◆ Your objective
Copy the stretch of rows below from the line containing "Describe the element at coordinates (126, 526)" through the line containing "pyautogui.click(x=1087, y=375)", with both of those lines included. Keep every character the same and leave out everything else.

----------------------------------------

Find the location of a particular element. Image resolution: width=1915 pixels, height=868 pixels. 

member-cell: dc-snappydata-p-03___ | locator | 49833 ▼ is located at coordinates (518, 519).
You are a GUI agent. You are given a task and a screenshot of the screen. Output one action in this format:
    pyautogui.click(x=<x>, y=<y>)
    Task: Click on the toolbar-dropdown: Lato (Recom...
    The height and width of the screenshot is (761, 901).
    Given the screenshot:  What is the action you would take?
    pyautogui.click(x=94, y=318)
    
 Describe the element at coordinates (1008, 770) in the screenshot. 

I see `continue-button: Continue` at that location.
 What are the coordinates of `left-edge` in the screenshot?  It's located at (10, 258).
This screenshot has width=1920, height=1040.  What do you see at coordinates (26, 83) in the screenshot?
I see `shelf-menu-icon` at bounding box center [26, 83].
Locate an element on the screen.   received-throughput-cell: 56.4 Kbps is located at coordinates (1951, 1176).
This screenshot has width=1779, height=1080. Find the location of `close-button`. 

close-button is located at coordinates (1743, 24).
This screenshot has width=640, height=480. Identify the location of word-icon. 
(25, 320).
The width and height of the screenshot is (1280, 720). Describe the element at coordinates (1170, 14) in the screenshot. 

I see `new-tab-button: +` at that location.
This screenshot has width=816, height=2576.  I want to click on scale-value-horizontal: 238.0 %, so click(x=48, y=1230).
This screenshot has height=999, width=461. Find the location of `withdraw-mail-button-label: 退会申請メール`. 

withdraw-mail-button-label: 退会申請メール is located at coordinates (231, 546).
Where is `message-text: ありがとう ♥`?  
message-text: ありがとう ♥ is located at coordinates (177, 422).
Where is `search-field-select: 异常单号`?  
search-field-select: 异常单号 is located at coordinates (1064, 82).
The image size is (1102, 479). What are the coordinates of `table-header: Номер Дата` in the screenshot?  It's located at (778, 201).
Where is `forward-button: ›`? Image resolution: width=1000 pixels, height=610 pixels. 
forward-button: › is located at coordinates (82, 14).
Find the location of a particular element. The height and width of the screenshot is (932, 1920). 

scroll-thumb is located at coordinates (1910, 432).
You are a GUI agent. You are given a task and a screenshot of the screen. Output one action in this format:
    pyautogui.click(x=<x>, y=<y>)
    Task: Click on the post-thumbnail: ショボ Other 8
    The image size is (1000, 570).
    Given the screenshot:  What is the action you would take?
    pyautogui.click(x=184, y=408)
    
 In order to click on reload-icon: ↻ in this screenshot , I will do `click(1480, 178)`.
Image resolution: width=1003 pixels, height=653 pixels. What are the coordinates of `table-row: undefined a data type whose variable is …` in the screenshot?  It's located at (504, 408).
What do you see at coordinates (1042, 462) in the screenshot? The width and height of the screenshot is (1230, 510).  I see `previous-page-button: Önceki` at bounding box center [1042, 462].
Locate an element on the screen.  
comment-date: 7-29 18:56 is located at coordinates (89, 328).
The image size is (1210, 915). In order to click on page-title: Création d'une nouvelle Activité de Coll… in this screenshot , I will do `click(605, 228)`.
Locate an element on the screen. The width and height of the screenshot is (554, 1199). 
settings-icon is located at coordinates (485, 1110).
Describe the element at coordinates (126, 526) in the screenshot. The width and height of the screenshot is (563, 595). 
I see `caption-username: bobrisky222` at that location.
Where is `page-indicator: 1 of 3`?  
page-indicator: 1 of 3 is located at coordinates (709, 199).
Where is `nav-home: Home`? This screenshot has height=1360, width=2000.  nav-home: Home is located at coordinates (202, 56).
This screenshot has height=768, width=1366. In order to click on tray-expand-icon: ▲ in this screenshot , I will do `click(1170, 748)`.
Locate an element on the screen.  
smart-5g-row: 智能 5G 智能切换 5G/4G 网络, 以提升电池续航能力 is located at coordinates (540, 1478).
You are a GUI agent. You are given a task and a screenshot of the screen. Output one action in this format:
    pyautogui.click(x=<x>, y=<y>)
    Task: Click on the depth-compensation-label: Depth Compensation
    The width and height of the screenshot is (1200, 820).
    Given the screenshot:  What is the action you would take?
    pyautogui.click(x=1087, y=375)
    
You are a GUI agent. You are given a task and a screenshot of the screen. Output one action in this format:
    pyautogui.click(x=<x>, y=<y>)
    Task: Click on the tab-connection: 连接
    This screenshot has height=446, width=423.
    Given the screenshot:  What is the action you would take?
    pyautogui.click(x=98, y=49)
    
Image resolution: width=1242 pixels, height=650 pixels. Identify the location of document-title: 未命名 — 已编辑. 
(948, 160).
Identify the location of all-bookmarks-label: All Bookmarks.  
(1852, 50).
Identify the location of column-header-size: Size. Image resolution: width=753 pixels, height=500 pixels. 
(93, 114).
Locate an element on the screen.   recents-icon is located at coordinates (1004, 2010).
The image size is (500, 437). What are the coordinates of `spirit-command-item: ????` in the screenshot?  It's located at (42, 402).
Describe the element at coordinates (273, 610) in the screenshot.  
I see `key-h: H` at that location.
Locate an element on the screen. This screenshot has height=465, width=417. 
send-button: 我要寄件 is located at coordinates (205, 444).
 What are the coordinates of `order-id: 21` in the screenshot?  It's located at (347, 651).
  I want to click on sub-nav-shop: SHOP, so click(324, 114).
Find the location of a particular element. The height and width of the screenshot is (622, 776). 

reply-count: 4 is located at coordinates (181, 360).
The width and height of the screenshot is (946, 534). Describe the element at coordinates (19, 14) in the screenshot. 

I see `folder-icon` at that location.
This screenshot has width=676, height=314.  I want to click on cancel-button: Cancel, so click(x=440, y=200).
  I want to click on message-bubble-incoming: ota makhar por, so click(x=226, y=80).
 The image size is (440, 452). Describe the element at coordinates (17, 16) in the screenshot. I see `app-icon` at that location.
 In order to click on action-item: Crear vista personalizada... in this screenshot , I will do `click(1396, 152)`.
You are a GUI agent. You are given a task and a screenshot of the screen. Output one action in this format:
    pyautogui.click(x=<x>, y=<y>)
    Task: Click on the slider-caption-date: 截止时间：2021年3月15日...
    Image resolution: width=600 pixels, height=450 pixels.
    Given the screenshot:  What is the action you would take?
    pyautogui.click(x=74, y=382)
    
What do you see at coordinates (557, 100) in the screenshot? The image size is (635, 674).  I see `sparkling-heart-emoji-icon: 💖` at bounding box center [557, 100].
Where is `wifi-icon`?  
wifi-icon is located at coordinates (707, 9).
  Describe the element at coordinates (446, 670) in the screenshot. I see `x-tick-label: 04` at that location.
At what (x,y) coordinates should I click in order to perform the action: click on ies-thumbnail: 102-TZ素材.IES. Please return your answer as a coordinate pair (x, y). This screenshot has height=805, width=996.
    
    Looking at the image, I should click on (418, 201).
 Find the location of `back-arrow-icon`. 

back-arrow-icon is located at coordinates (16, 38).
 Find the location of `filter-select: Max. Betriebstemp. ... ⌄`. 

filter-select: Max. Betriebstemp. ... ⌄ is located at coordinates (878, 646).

----------------------------------------

◆ Answer
Describe the element at coordinates (126, 526) in the screenshot. The width and height of the screenshot is (563, 595). 
I see `caption-username: bobrisky222` at that location.
Where is `page-indicator: 1 of 3`?  
page-indicator: 1 of 3 is located at coordinates (709, 199).
Where is `nav-home: Home`? This screenshot has height=1360, width=2000.  nav-home: Home is located at coordinates (202, 56).
This screenshot has height=768, width=1366. In order to click on tray-expand-icon: ▲ in this screenshot , I will do `click(1170, 748)`.
Locate an element on the screen.  
smart-5g-row: 智能 5G 智能切换 5G/4G 网络, 以提升电池续航能力 is located at coordinates (540, 1478).
You are a GUI agent. You are given a task and a screenshot of the screen. Output one action in this format:
    pyautogui.click(x=<x>, y=<y>)
    Task: Click on the depth-compensation-label: Depth Compensation
    The width and height of the screenshot is (1200, 820).
    Given the screenshot:  What is the action you would take?
    pyautogui.click(x=1087, y=375)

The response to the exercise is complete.